● Task statement: Copy out the entries that follow. Leave none out.

● Source data:
►
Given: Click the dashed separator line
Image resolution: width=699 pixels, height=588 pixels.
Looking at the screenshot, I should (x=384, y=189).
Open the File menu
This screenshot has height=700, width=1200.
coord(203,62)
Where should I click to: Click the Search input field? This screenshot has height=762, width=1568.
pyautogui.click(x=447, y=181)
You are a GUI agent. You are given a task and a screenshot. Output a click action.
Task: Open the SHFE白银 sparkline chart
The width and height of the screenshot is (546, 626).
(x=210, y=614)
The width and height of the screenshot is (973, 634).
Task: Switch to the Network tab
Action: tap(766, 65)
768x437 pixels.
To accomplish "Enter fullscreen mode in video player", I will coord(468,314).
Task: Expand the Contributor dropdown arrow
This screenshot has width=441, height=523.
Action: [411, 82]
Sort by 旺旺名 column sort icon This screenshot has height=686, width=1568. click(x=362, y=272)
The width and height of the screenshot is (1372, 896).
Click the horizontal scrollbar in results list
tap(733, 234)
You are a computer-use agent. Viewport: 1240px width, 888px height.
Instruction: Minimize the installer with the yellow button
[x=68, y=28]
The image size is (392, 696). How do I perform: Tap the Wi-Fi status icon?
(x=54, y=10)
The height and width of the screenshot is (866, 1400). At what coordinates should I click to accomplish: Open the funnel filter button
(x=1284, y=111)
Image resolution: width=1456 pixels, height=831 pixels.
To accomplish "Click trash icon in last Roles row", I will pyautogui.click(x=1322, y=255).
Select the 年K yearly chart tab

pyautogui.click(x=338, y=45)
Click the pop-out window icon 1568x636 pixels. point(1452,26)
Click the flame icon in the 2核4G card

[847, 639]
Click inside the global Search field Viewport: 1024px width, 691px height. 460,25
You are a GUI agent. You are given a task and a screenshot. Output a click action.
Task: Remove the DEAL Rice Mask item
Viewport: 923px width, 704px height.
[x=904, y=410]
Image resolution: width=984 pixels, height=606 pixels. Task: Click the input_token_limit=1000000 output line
◄
● Answer section:
Given: Click the dashed separator line
Image resolution: width=699 pixels, height=588 pixels.
Looking at the screenshot, I should (x=384, y=189).
Open the File menu
This screenshot has height=700, width=1200.
coord(203,62)
Where should I click to: Click the Search input field? This screenshot has height=762, width=1568.
pyautogui.click(x=447, y=181)
You are a GUI agent. You are given a task and a screenshot. Output a click action.
Task: Open the SHFE白银 sparkline chart
The width and height of the screenshot is (546, 626).
(x=210, y=614)
The width and height of the screenshot is (973, 634).
Task: Switch to the Network tab
Action: tap(766, 65)
768x437 pixels.
To accomplish "Enter fullscreen mode in video player", I will coord(468,314).
Task: Expand the Contributor dropdown arrow
This screenshot has width=441, height=523.
Action: [411, 82]
Sort by 旺旺名 column sort icon This screenshot has height=686, width=1568. click(x=362, y=272)
The width and height of the screenshot is (1372, 896).
Click the horizontal scrollbar in results list
tap(733, 234)
You are a computer-use agent. Viewport: 1240px width, 888px height.
Instruction: Minimize the installer with the yellow button
[x=68, y=28]
The image size is (392, 696). How do I perform: Tap the Wi-Fi status icon?
(x=54, y=10)
The height and width of the screenshot is (866, 1400). At what coordinates should I click to accomplish: Open the funnel filter button
(x=1284, y=111)
Image resolution: width=1456 pixels, height=831 pixels.
To accomplish "Click trash icon in last Roles row", I will pyautogui.click(x=1322, y=255).
Select the 年K yearly chart tab

pyautogui.click(x=338, y=45)
Click the pop-out window icon 1568x636 pixels. point(1452,26)
Click the flame icon in the 2核4G card

[847, 639]
Click inside the global Search field Viewport: 1024px width, 691px height. 460,25
You are a GUI agent. You are given a task and a screenshot. Output a click action.
Task: Remove the DEAL Rice Mask item
Viewport: 923px width, 704px height.
[x=904, y=410]
Image resolution: width=984 pixels, height=606 pixels. Task: Click the input_token_limit=1000000 output line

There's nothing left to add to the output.